Understanding Concepts About Arrays

In case it's still not clear to you, that code doesn't update your global variable. Because that line starts with the word int (or any other type), it is declaring a new variable, not updating an existing variable.

It's allowed, in C/C++, to have more than one variable with exactly the same name. But when you do that, they can't be in the same "scope". In this case, your global variable called timeInterval is "in scope" everywhere in the code except inside the chngFlashRate() function, where the other, non global variable is in scope. The second timeInterval variable makes a hole in the scope of the global one!

The most important thing to learn about interrupts is when to use interrupts and when not to use them. As a beginner, you won't know. Here's a tip: as a beginner, if you think you should be using interrupts, you are probably wrong!

Thanks. This is in essence what I was trying to figure out through the forum and understand why code like this is not supported.

So the "memcpy” function seems to be the closest to achieve something like this?

Also asking if writing comparative case arguments was possible instead of going element-by-element, which apparently is not allowed either, i.e.

if (exampleArray_a[] != exampleArray_b[]){}

These are what I was struggling to learn and i understand now i cannot to this.

What happens if you do Serial.println (sizeof (unsigned int));?

You cannot assign full arrays (you can initialize it). You cannot compare arrays.

But you can make functions for comparation of arrays or for assignin values to them.

Something like this:

bool are_equal(int a[], int b[], int len) {
  for (int i=0; i<len; ++i) 
    if (a[i] != b[i]) return false;
  return true;
}

The Arduino is programmed in C++ with hardware specific extensions such as digitalWrite(), digitalRead() etc

You cannot copy whole arrays using a simple = operator in C/C++ which is why you can't do it in the Arduino environment

However, you could write your own copyArray() function and use that to copy one array to another using memcpy() or a for loop if you need to do it in several places in the sketch and/or if you require different arrays to be copied in different circumstances

Maybe Operator overloading - Wikipedia could help you - you may overload usual operators to accept unusual arguments and manage them unusual ways. Operators in C and C++ - Wikipedia

But it would be difficult, error prone and hard to use in other projects.

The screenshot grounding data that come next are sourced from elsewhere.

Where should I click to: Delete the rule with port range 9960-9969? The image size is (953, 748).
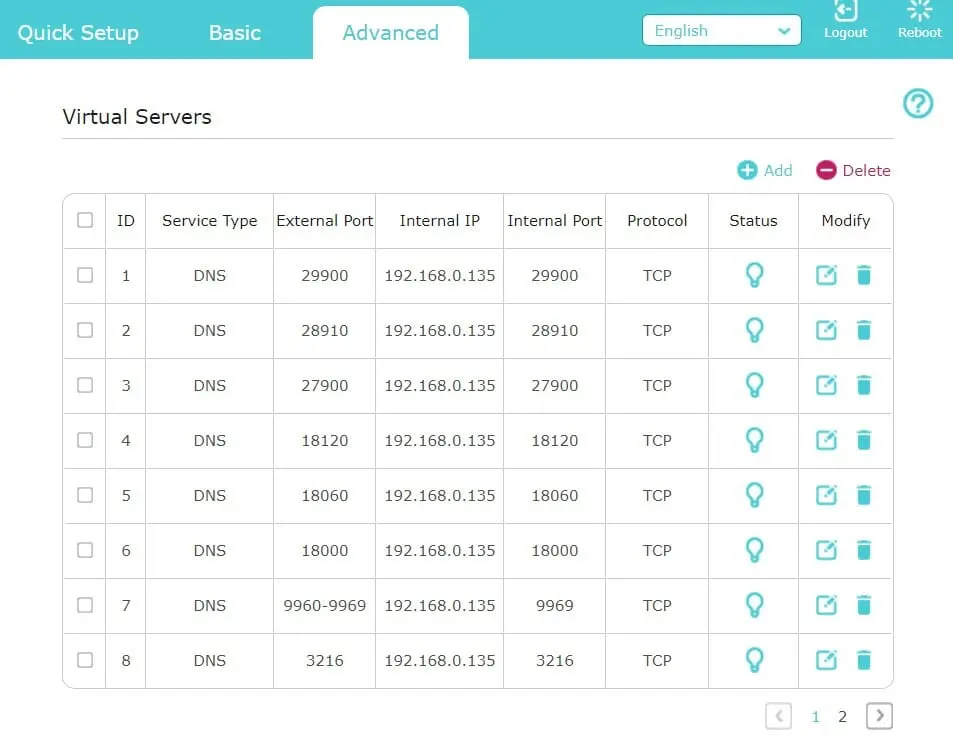coord(863,605)
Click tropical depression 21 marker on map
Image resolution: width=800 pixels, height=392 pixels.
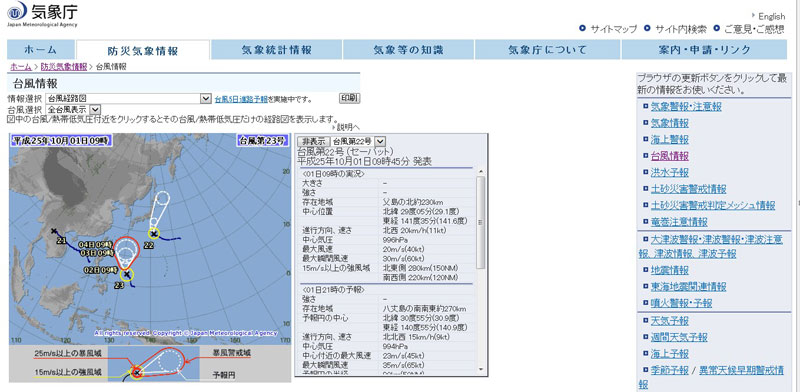coord(54,231)
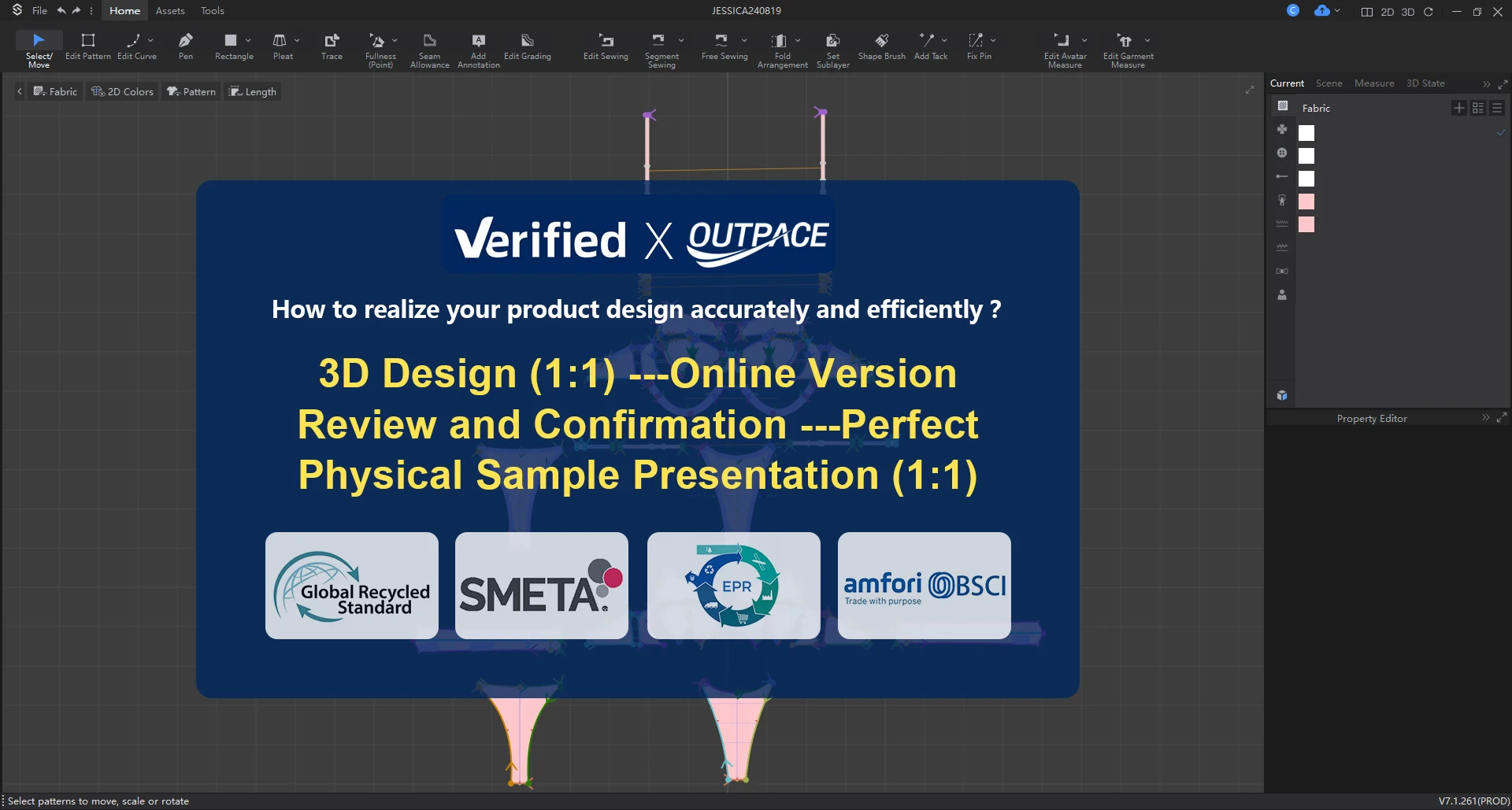Click the 2D Colors display button

point(122,92)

A simple overload oth == operator will not work.
C++ does not know the size of an array. So you need an extra argument to tell the amount of elements (as you (@gilhad )suggested in post #24).

In C-descendant/related languages, [] is the indexing operator. So broadly

var x = {2, 4, 6};
print(x[2]);

C/C++ is particular in allowing the [] on left side of the =, tied to the variable name as part of the declaration.

int32_t y[] = {5, 7, 9};
int32_t *z = y;
Serial.println(sizeof(y));
Serial.println(sizeof(z));
Serial.println(z[2]);

Those two are similar, but z is "just a pointer"; while y "decays to a pointer" but also knows its size, that it has 3 elements. sizeof(z) is the size of a pointer (2 or 4 bytes), while sizeof(y) is 3 times 4 bytes. The indexing operator works fine with a pointer.

By having no argument in the brackets, the compiler will count the number of elements and size accordingly. If you specify the count, the compiler will balk if there are too many elements, but is fine if you specify too few (leaving the gap with their default values, zero or garbage).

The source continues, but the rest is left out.